So schnell der Schlaf gekommen war, so bleiern zog er ihn in die Tiefe, aus der er nur langsam wieder emporstieg, um einem seltsamen Ton zu folgen. War es eine Sirene? Nein, ein Hupen! Wo war er? Während er noch blinzend nachdachte, klopfte es an die Windschutzscheibe. Beck schreckte auf. Vor der Motorhaube ragte ein gelber Abschleppwagen mit Kran auf, ein dicker Glatzkopf stand neben ihm, redete gegen die Scheibe und gestikulierte. Wie lang stand der schon da? Beck war immer noch benommen, kurbelte das Fenster runter, und ein Schwall streng riechender Worte schwappte zu ihm herein. Beck verstand nichts von Motoren, stammelte etwas von Rauch und Geräuschen, kriegte mit Mühe die Haube entriegelt und hörte dann den Mechaniker in seinem Motorraum rumoren.
Zwischen das Geklapper seines Werkzeugs mischten sich Flüche.
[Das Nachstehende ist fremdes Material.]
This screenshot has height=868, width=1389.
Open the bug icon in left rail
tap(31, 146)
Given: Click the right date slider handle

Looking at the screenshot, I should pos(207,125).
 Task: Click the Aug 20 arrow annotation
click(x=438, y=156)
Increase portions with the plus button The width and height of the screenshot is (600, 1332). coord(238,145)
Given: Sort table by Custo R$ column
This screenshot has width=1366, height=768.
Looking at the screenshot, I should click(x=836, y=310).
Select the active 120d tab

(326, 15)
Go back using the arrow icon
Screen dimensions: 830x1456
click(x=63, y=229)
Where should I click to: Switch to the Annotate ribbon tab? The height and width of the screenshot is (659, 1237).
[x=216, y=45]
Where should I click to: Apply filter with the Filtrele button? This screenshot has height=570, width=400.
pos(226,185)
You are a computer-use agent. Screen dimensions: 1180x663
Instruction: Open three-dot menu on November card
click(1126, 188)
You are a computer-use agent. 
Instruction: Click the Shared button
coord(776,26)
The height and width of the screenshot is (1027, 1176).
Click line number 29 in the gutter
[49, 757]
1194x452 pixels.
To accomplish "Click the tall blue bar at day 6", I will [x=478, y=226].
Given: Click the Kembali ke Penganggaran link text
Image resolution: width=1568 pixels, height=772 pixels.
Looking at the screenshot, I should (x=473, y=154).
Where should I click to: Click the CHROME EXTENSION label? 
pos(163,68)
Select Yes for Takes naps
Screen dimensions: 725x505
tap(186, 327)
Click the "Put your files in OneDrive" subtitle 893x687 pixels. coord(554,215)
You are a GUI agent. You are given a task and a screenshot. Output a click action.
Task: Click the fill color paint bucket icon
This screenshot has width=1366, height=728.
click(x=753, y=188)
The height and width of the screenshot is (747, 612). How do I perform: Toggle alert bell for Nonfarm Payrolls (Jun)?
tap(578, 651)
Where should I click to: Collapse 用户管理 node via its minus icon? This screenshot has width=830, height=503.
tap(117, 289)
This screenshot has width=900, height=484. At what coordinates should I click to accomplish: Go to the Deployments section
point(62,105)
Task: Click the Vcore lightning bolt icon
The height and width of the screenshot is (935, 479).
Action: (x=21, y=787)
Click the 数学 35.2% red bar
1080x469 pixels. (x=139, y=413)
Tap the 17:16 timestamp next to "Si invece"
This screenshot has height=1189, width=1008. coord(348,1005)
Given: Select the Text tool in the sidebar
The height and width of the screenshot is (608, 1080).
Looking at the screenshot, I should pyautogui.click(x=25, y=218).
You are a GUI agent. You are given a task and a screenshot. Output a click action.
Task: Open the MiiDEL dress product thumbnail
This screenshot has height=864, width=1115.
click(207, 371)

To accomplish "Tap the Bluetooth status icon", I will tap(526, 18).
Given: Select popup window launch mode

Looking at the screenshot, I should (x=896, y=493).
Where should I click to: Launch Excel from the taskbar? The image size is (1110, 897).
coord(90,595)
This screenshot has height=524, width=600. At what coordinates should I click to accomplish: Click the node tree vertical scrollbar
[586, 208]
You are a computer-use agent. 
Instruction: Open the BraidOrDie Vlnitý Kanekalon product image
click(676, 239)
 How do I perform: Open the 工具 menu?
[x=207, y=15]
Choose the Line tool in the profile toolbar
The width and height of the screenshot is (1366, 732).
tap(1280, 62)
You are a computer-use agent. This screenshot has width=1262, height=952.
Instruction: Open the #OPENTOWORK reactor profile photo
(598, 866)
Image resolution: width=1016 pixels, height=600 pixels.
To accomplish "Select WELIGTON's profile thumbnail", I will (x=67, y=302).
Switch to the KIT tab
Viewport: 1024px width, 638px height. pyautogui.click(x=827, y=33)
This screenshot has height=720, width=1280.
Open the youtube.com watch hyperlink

Beck verstand nur Satzfetzen. „Eijeijei“ und „Was für ein Dreck“, aber auch „Du lieber Gott“ oder „Das gibt’s doch gar nicht.“ Beck traute sich nicht aus dem Auto heraus. Er konnte ohnehin nur mit Mühe Scheibenwaschwasser und Öl unterscheiden. Mit dem dicken Schrauber würde er kein vernünftiges Gespräch zustande bringen. Mit einem Schraubenschlüssel in der Hand baute er sich neben Beck auf. Sah martialisch aus wie eine Polizeikontrolle in diesen amerikanischen Krimis. Beck blickte verunsichert auf den Bauch des Mannes neben seiner Fahrertür. „Sie müssen raus“, blaffte die grüne Latzhose. „Ich nehm den Wagen hoch. Aber das sag ich Ihnen gleich: Ich weiß nicht, ob das noch was wird.“
Die Koffer konnte Beck im Auto lassen. Er selbst musste auf dem Beifahrersitz des Abschleppwagens Platz nehmen. Auf der Fahrt in die Kurstadt sprach der Mann am Lenkrad nicht viel und das wenige in einer Mechatronikersprache, die Beck nicht verstand. Irgendwas mit dem Motor, Getriebe, Achse, Rost und Öl. Es ergab für Beck keinen konkreten Sinn, aber es klang nicht gut.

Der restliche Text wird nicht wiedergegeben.